Panthers no longer face sense of urgency to draft OT in first round

CHARLOTTE, N.C. -- For those who penciled in offensive tackle as the obvious choice for the Carolina Panthers with the 25th pick of the NFL draft, it might be time to use the eraser.

Tackle no longer appears to be a priority.

Running back, wide receiver and defensive line help might have jumped to the forefront.

Since the season ended, the Panthers added tackles Michael Oher and Jonathan Martin. They also have Mike Remmers, Nate Chandler and David Foucault. Chris Scott also worked out at the position some last season.
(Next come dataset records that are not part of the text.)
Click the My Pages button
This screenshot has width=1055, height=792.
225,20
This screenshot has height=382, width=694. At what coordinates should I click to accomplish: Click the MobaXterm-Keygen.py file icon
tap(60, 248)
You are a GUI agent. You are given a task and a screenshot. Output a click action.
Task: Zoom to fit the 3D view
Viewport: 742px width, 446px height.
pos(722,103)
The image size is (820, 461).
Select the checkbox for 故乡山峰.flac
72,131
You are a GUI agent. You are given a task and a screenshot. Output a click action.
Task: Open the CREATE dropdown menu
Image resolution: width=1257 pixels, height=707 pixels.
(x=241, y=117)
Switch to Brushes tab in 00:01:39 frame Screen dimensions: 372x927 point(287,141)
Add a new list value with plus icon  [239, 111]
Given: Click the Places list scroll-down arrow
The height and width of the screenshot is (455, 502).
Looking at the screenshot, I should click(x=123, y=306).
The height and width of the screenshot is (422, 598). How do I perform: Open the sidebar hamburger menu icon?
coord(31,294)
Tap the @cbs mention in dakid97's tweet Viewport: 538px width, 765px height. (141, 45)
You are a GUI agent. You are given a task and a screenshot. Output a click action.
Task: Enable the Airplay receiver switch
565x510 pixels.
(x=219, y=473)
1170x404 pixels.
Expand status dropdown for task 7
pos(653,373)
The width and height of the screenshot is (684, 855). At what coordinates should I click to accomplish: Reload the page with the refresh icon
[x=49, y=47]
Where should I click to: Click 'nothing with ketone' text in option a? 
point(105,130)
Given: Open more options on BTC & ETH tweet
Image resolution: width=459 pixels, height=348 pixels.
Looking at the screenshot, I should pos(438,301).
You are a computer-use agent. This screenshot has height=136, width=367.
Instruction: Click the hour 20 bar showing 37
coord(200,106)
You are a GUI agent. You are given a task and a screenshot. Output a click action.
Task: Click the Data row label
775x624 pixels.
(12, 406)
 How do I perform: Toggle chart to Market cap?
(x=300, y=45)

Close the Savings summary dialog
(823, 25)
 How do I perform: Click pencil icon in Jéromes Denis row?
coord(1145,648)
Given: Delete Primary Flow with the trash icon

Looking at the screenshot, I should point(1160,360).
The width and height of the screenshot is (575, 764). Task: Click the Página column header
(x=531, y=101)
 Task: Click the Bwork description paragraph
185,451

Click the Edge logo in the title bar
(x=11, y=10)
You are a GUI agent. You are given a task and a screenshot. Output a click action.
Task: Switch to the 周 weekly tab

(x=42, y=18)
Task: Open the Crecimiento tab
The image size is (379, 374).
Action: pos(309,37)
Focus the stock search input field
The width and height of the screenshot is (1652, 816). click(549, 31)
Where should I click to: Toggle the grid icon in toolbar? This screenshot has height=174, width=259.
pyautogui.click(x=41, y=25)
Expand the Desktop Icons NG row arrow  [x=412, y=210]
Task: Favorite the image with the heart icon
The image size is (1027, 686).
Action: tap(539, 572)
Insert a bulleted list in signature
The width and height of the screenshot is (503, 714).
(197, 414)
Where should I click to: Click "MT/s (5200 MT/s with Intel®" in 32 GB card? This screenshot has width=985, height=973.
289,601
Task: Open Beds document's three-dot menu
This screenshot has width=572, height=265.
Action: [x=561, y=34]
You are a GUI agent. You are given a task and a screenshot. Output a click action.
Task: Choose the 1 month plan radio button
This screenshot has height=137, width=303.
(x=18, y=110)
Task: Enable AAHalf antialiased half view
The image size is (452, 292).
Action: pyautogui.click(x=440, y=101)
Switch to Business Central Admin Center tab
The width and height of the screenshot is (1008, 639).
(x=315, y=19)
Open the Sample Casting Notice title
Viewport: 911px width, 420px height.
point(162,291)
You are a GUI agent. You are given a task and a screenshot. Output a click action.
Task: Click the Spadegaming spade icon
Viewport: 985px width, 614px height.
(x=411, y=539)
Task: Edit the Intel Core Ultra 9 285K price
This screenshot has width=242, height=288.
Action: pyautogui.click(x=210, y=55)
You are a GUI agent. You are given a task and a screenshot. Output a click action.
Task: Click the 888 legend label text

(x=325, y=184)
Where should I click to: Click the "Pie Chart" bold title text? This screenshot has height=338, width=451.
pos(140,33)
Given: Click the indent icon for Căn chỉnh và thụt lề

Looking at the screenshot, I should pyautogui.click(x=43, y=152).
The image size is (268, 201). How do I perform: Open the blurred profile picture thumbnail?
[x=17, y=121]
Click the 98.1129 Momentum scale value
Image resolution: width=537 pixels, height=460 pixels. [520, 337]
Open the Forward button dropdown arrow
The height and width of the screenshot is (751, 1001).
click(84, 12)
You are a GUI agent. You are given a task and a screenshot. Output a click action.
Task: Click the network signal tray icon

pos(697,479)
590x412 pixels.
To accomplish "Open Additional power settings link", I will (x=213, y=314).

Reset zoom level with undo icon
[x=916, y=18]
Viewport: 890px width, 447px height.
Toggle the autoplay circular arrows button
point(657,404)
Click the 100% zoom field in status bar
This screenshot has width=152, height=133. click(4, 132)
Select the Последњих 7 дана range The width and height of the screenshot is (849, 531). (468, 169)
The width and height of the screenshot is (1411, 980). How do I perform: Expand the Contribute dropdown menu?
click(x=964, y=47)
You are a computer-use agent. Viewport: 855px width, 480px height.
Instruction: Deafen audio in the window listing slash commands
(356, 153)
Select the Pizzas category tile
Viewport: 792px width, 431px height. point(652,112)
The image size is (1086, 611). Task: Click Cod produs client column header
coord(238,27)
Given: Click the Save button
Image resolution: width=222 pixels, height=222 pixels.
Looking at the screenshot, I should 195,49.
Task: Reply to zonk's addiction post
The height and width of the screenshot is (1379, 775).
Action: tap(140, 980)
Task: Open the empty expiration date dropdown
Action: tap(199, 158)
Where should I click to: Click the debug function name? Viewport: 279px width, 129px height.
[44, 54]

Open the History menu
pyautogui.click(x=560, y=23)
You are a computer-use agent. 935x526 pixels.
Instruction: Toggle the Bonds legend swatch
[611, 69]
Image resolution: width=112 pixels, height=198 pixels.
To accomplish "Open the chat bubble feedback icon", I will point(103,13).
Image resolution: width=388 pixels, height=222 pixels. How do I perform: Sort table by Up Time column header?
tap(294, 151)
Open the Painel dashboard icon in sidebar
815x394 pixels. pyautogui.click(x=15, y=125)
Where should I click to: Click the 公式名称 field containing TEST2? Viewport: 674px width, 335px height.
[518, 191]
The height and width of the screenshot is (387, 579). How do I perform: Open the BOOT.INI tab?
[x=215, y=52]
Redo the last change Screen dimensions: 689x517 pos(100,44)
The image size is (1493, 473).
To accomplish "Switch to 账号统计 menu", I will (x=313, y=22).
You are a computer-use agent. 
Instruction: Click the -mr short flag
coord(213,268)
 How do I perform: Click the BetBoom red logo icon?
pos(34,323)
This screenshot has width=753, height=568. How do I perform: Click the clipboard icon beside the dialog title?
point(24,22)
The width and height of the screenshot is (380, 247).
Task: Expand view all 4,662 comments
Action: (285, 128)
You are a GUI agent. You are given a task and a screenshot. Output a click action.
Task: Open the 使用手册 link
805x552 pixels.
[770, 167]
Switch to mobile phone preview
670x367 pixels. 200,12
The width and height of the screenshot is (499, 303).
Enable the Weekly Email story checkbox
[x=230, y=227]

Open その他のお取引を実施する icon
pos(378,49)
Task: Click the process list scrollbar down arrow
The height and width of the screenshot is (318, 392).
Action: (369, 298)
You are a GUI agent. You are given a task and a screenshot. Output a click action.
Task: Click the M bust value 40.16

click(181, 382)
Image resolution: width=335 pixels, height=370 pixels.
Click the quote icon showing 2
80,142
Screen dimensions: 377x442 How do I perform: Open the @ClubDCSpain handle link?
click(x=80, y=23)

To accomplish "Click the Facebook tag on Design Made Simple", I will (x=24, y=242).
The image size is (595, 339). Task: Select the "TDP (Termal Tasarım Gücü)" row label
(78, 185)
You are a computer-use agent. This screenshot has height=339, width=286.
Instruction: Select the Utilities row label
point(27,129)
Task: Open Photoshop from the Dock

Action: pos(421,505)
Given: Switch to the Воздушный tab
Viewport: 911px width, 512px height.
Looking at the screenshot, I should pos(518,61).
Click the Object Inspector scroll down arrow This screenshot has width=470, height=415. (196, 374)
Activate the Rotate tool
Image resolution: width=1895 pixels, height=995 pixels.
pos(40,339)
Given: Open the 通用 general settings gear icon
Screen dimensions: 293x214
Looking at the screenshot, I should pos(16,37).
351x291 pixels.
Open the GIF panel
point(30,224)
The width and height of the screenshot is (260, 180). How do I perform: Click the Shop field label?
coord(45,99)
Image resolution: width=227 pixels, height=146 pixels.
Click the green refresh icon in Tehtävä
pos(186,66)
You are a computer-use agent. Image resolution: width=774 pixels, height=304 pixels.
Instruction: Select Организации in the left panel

Oher, signed after being released by Tennessee, is expected to replace Byron Bell as the starter on the left side. Remmers returns as the starter on right side, and the staff appears comfortable with him there.

The Panthers also like Chandler, who was the starter on the right side before a late-season injury landed him on injured reserve. He was in the mix on the left side during training camp last season.

Martin, claimed off waivers after being released by San Francisco, has started 32 of 38 games since Miami selected him in the second round of the 2012 draft out of Stanford. Most of those starts have been on the right side, but he has some left-side experience.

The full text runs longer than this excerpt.